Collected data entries
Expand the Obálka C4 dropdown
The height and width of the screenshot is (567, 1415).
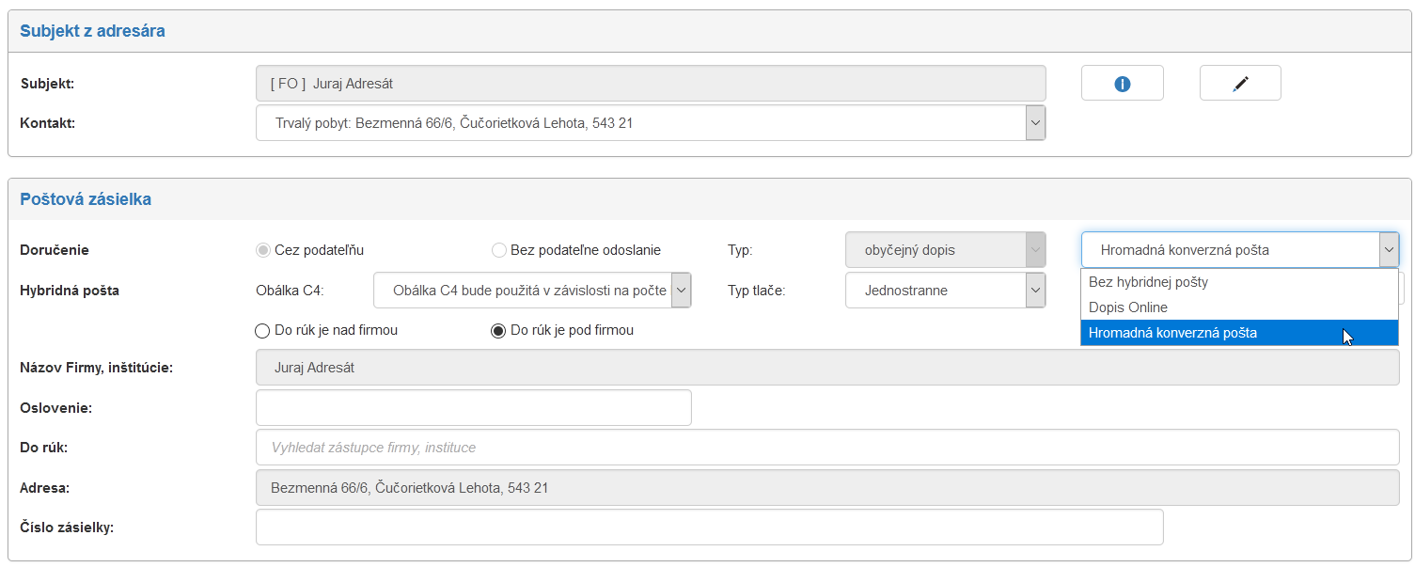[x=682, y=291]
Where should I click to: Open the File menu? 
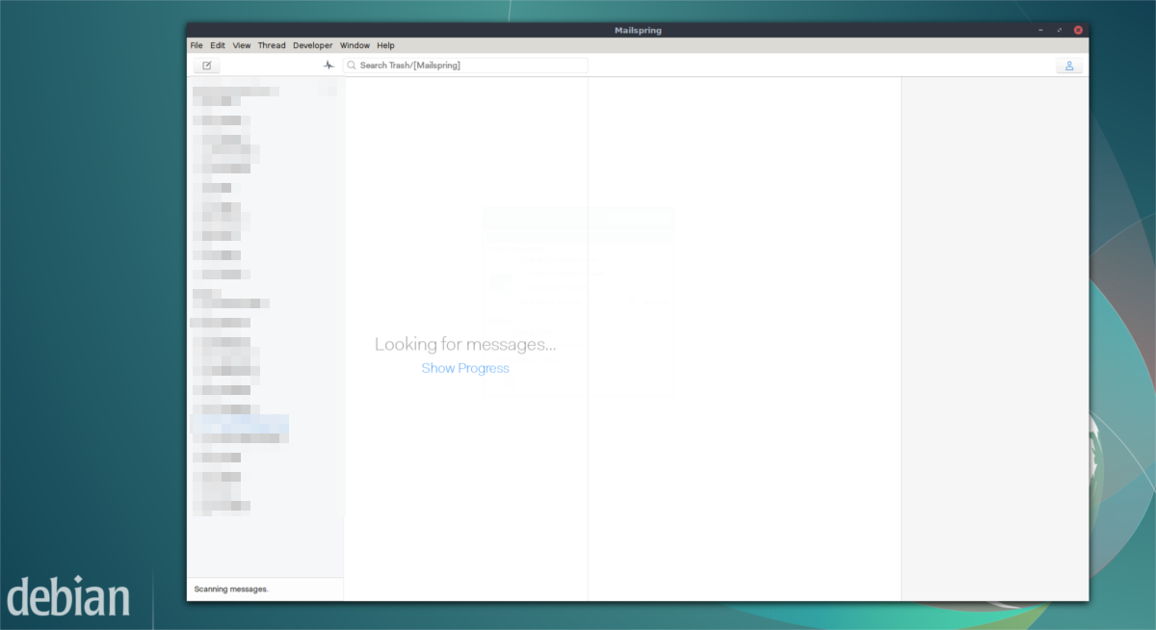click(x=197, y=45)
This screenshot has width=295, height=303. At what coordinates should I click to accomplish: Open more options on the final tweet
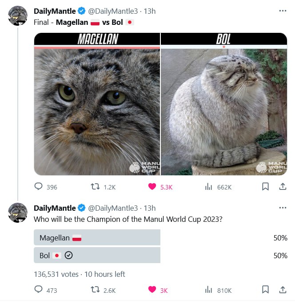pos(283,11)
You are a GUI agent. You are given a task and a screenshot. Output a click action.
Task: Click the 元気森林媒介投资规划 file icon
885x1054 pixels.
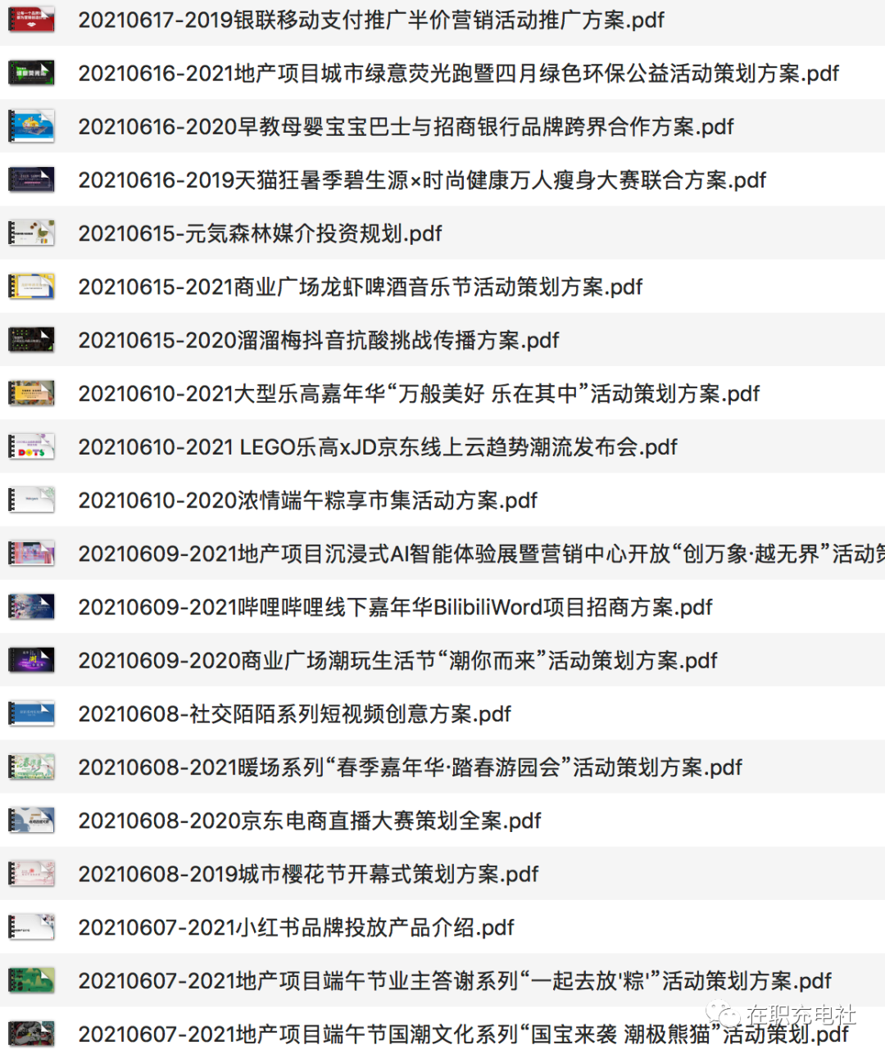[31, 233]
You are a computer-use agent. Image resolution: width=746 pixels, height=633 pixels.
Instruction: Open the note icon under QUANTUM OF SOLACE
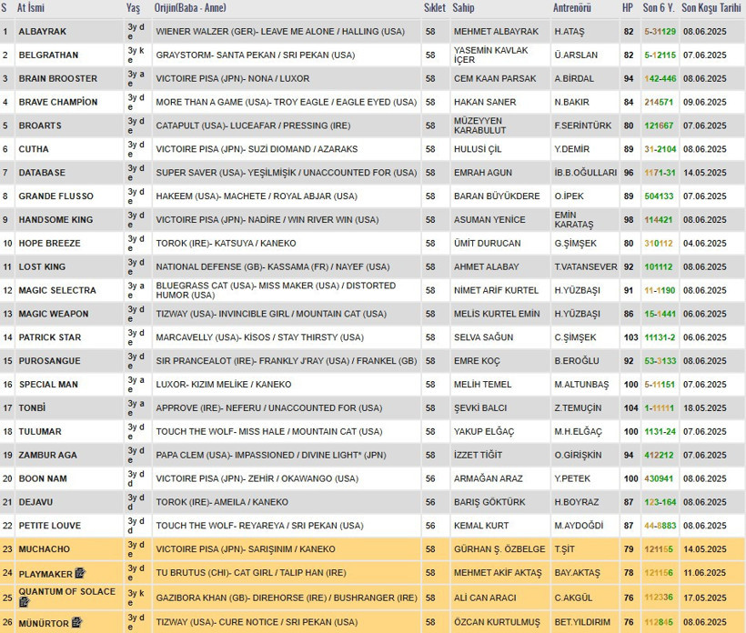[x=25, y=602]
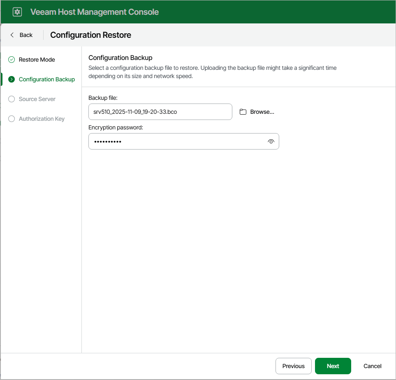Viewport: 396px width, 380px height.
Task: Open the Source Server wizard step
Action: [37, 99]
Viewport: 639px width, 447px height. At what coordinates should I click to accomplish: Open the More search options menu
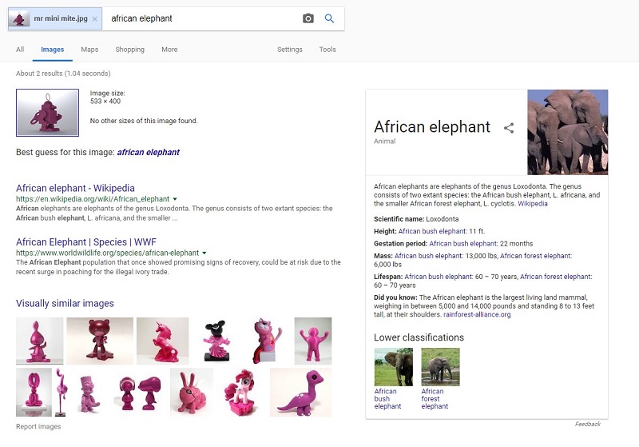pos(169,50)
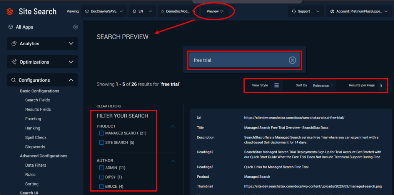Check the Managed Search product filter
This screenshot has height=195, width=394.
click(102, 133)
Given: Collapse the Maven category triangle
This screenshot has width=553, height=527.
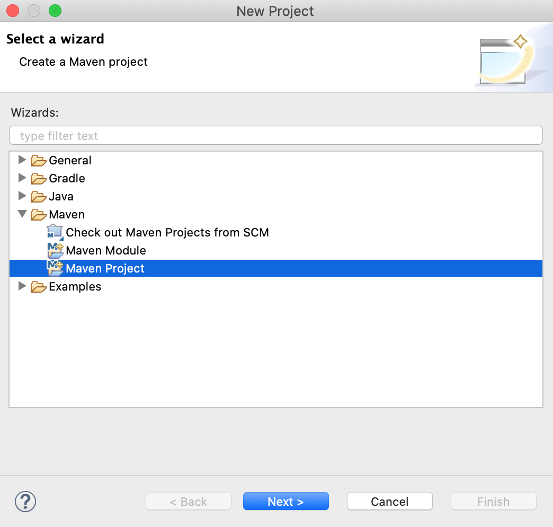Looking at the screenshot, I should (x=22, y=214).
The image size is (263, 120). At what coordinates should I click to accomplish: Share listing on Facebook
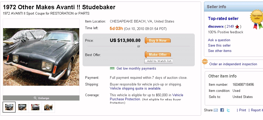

■ **HOW TO COMPLETE THIS TASK**: Among the lines above, find those holding the word "agent" and state how many there are, number only.

■ **WRITTEN ANSWER**: 2